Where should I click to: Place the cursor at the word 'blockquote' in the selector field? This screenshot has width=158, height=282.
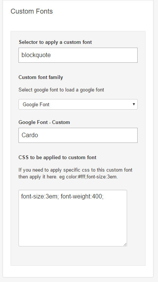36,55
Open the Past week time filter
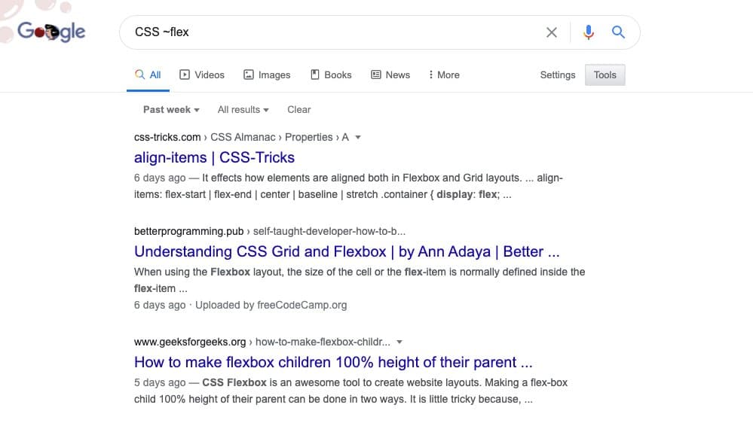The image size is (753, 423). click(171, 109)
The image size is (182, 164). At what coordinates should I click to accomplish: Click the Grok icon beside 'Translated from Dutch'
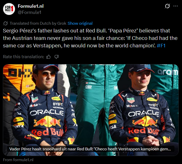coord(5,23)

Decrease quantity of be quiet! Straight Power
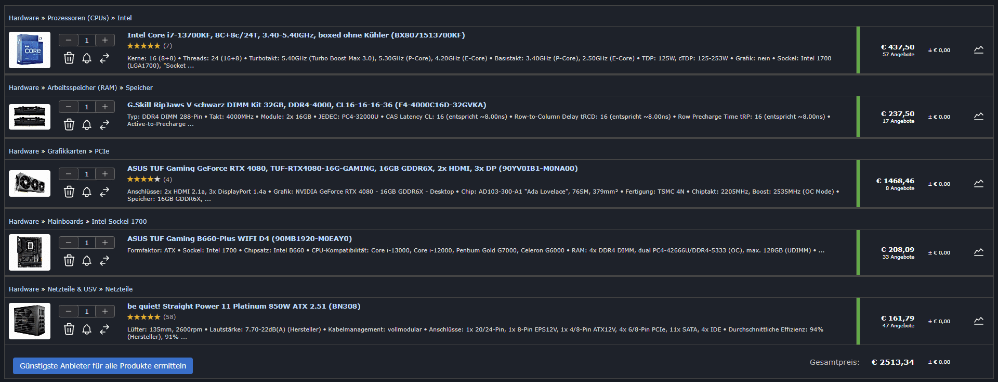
--
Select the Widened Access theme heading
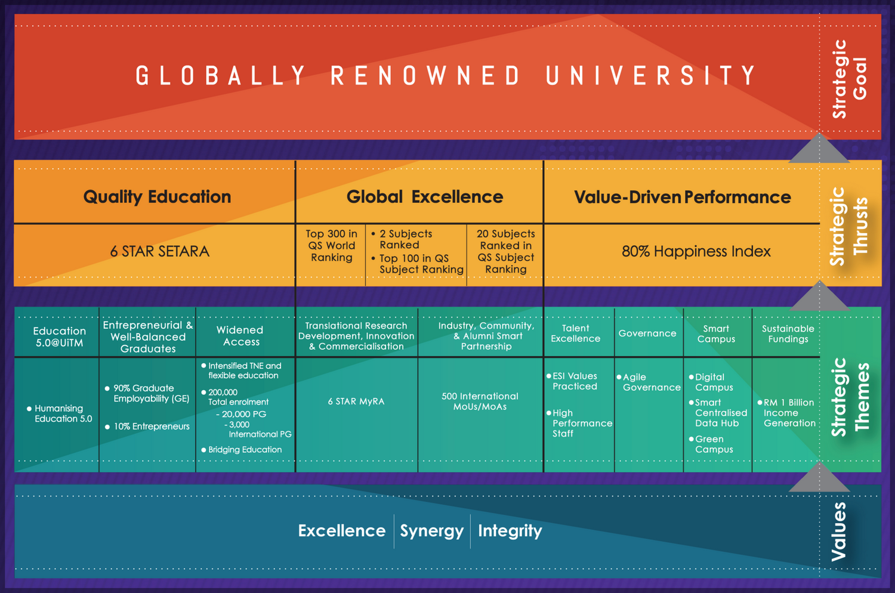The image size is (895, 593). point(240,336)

# Action item
Both the line above containing "The image size is (182, 164)." and the line containing "Decrease quantity of be quiet! Straight Power" belong in the copy, along with every line between them; print these exactly and omit the pictures.

# Task solution
The image size is (182, 164). At what coordinates should I click to accomplish: Click the Grok icon beside 'Translated from Dutch'
coord(5,23)

Decrease quantity of be quiet! Straight Power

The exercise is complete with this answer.